Monday, March 26, 2012

HBA terrorises WBA as Toon bag Baggies boost

West Bromwich Albion 1 - 3 Newcastle Utd

A supremely clinical first-half performance from our three-man attack was enough to secure a sixth Premier League away win of the season. It was a display as stylish and cut-throat as last Sunday's had been workmanlike and uninspiring, as an HBA special sandwiched between two goals from Papiss Cisse exacted revenge on the Baggies for their pre-Christmas victory at St James' Park.

The Silver Fox named the same starting XI as against Norwich but tinkered with the formation, asking Perchinho to fill the left-back role, moving Spidermag into midfield and giving HBA the freedom to float around as part of a fluid front three. It was an undeniably bold approach against a side that had hammered the Mackems and then defeated Chelsea in their previous two matches at the Hawthorns, but one which paid handsome dividends almost immediately.

Demba Ba had already had an awkward shot tipped over by Ben Foster when, in the sixth minute, we took the lead. Spidermag's precise through-pass found HBA, who whipped a low cross across the six-yard box. Ba stretched and missed, but the perhaps-just-about-onside Cisse was on hand to ram home.

Our position improved even further six minutes later, courtesy of a lightning-quick counter-attack. Receiving the ball on the edge of his own area, HBA exchanged passes first with Dreamboat - back to his best - and then with Cisse before cutting inside his marker in the opposing box and planting a firm curler beyond Foster.

The Baggies may have been stunned but they hadn't quite lost all of their boing-boing. James Morrison flashed a shot wide with Tim Krul well beaten and was then denied a goal back by the linesman's flag, his supplier Marc-Antoine Fortune having strayed offside by a matter of inches.

However, they fell further behind just after the half-hour mark. HBA's blistering pace and tormenting skill was once again critical, as he carried the ball deep into enemy territory before seizing upon Ba's clever backheel and pulling the ball back for Cisse to pounce. Our £10m Senegalese marksman now has five goals in just six appearances - not quite Messi-like, but impressive nevertheless.

But were we giddy on what the Silver Fox later termed "champagne football"? No.
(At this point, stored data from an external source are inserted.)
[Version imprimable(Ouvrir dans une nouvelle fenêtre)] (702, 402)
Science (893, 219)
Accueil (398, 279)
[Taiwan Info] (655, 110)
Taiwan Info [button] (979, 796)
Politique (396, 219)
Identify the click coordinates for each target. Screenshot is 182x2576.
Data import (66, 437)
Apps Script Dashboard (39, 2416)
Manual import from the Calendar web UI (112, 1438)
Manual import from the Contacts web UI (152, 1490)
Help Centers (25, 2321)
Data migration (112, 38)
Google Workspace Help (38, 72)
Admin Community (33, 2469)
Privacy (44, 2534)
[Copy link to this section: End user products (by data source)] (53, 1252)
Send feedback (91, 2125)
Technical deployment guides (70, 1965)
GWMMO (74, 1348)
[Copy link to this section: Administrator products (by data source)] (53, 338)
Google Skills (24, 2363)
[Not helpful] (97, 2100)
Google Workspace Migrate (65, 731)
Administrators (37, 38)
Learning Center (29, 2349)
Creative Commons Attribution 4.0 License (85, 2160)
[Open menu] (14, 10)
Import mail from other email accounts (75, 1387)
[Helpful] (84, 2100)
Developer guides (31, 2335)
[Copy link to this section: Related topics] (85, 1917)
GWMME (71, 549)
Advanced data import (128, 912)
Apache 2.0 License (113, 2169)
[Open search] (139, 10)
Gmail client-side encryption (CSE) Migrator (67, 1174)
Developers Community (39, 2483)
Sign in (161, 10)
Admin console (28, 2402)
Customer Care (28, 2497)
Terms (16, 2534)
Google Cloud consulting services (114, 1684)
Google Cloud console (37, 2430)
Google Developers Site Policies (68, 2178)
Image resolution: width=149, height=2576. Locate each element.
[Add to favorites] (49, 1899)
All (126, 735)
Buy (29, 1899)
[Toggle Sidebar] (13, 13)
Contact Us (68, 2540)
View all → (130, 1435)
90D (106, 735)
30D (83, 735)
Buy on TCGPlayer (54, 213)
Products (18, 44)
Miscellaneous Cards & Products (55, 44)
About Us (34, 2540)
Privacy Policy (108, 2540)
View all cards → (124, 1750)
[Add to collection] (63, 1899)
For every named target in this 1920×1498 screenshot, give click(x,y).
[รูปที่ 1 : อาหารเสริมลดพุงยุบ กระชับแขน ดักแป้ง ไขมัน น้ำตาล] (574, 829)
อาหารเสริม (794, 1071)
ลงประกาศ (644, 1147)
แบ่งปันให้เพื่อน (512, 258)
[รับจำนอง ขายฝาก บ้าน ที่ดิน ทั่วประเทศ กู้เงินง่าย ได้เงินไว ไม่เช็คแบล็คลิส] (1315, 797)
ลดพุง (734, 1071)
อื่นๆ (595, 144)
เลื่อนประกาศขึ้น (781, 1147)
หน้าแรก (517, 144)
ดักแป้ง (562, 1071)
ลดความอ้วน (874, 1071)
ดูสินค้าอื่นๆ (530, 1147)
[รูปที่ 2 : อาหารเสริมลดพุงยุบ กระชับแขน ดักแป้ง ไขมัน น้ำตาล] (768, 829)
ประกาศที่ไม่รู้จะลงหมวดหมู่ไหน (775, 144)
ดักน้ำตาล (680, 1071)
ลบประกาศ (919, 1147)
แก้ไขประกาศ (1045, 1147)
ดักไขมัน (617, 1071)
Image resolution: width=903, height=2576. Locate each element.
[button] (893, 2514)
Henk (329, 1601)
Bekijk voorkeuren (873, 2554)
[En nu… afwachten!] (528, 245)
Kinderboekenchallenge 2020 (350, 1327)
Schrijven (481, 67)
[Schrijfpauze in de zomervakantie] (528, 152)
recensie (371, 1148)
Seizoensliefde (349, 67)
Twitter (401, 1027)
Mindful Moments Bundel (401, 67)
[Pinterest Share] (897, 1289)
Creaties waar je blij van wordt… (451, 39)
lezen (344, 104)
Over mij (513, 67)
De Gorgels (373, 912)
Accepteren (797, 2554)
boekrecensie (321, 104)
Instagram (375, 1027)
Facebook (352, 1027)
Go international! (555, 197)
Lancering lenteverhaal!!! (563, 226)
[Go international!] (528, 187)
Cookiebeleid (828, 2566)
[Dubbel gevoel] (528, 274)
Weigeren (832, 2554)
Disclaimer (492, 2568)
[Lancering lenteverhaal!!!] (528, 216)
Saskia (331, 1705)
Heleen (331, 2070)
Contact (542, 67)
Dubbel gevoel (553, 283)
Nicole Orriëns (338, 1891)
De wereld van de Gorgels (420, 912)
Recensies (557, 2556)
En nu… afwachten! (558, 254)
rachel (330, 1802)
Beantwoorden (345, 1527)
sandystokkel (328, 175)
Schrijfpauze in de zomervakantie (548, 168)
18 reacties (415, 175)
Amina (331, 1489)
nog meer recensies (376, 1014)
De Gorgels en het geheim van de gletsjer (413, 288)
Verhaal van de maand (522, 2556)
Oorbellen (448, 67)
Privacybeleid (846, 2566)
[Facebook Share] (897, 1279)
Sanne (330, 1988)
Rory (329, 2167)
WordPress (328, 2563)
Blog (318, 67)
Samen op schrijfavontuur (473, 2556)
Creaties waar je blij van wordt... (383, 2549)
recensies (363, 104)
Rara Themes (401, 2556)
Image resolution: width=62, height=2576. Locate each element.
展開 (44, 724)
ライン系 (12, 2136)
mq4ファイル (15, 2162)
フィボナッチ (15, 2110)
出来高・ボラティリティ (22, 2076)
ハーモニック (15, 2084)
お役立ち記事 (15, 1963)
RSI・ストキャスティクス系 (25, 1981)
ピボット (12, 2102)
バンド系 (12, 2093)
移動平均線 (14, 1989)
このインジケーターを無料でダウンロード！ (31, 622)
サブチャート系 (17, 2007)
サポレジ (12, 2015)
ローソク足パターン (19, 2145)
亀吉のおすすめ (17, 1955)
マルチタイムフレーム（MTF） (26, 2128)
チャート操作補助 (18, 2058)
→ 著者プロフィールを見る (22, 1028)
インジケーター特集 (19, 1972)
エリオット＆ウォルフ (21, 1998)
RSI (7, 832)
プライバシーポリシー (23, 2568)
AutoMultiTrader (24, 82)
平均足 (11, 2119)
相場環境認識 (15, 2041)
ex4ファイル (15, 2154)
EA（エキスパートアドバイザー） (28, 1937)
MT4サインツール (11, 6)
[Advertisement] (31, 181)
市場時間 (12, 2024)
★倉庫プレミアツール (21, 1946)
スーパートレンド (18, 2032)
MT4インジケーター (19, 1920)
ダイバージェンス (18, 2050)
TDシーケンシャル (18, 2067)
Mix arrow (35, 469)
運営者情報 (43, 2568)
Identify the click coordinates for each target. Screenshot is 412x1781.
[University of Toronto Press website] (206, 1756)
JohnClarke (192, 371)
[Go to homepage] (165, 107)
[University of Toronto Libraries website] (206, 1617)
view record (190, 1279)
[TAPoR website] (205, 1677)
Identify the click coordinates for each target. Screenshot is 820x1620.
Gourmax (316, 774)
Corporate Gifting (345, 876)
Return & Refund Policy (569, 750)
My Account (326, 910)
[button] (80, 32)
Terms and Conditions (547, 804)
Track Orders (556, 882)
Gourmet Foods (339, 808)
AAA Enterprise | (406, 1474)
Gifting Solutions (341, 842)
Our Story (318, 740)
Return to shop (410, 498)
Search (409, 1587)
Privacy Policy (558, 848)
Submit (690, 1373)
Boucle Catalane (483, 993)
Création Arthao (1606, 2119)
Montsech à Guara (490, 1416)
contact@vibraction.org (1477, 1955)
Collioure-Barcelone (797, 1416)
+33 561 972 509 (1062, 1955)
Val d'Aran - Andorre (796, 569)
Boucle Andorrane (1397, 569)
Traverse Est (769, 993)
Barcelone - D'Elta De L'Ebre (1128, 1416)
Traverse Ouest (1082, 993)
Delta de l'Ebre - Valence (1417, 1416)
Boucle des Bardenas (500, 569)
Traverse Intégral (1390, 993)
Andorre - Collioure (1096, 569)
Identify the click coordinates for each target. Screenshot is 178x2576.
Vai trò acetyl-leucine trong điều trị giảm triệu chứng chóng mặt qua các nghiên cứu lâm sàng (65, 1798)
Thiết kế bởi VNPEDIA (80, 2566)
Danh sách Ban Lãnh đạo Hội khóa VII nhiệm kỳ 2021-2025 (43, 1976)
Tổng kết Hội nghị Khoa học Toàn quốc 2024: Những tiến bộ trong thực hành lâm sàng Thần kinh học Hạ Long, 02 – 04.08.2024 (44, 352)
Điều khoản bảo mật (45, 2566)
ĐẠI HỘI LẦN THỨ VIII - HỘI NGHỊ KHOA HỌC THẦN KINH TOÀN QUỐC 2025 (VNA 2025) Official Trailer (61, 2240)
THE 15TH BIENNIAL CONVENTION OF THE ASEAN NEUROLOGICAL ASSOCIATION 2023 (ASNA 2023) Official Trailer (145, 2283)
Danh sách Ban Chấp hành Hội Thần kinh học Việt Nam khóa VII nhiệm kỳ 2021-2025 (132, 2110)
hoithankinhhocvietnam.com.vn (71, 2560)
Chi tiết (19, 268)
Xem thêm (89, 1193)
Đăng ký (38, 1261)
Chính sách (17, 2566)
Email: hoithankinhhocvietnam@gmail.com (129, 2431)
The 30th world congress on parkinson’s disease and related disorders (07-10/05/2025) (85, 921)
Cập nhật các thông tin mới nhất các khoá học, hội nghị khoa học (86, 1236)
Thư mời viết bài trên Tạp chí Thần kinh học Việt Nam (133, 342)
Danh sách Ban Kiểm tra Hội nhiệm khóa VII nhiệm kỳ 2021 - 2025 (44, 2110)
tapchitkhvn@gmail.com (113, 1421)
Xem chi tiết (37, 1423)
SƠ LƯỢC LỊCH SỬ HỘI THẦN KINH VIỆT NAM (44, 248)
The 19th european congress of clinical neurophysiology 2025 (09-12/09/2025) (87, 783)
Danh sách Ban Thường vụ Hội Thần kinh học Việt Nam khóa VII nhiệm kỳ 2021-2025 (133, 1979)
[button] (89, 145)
Memories of surrendering a three-goal lead to the Baggies on the final day of last season were still sufficiently fresh to mean that nothing would be taken for granted - not least when we learned that Sideshow Bob had been forced off at half-time through injury (his replacement was Davide Santon, with Perchinho moving into the centre). And, sure enough, the home side were given encouragement early in the second period by a succession of corners and ultimately a goal, when a hopeful punt upfield resulted in catastrophic miscommunication between Krul and Mike Williamson and left substitute Shane Long to volley into an empty net.

Frustratingly, that came after we should have taken a four-goal lead, Cisse denied his hat-trick by Foster when clean through, and we had to withstand a brief Baggies barrage, Krul saving from Peter Odemwingie and Jonas Olsson heading wide. Even still, we continued to look deadly on the break, another scintillating box-to-box dribble from HBA concluding with a fine one-handed stop from Foster, Olsson frantically prodding the loose ball away and behind.

And that, pretty much, was that. HBA was granted the standing ovation he deserved for his finest performance to date in black and white (well, orange...), replaced in increasingly characteristic fashion by Big Lad, while Cisse succumbed to cramp and gave way to Shane Ferguson. The Baggies pressed without carrying any real threat - their cause not helped by an injury to Morrison that left them with ten men, all substitutions having been made - and we held firm to see out the remainder of the game with relative ease.

Perhaps it seems faintly ridiculous to even say it, but the win mathematically guaranteed our safety - the first objective of any club. It's a measure of how well we've done that we can boast about having secured our Premier League safety with eight games remaining, but also that all the talk is actually of Europe. Chelsea's goalless draw with Spurs means we're now level on points with the fifth-placed Blues, while the latest hilariously humiliating defeat for Liverpool leaves them eight points worse off than us. Beat the Scousers in next Sunday's home match and we should have sixth spot sewn up - with the possibility of finishing even higher.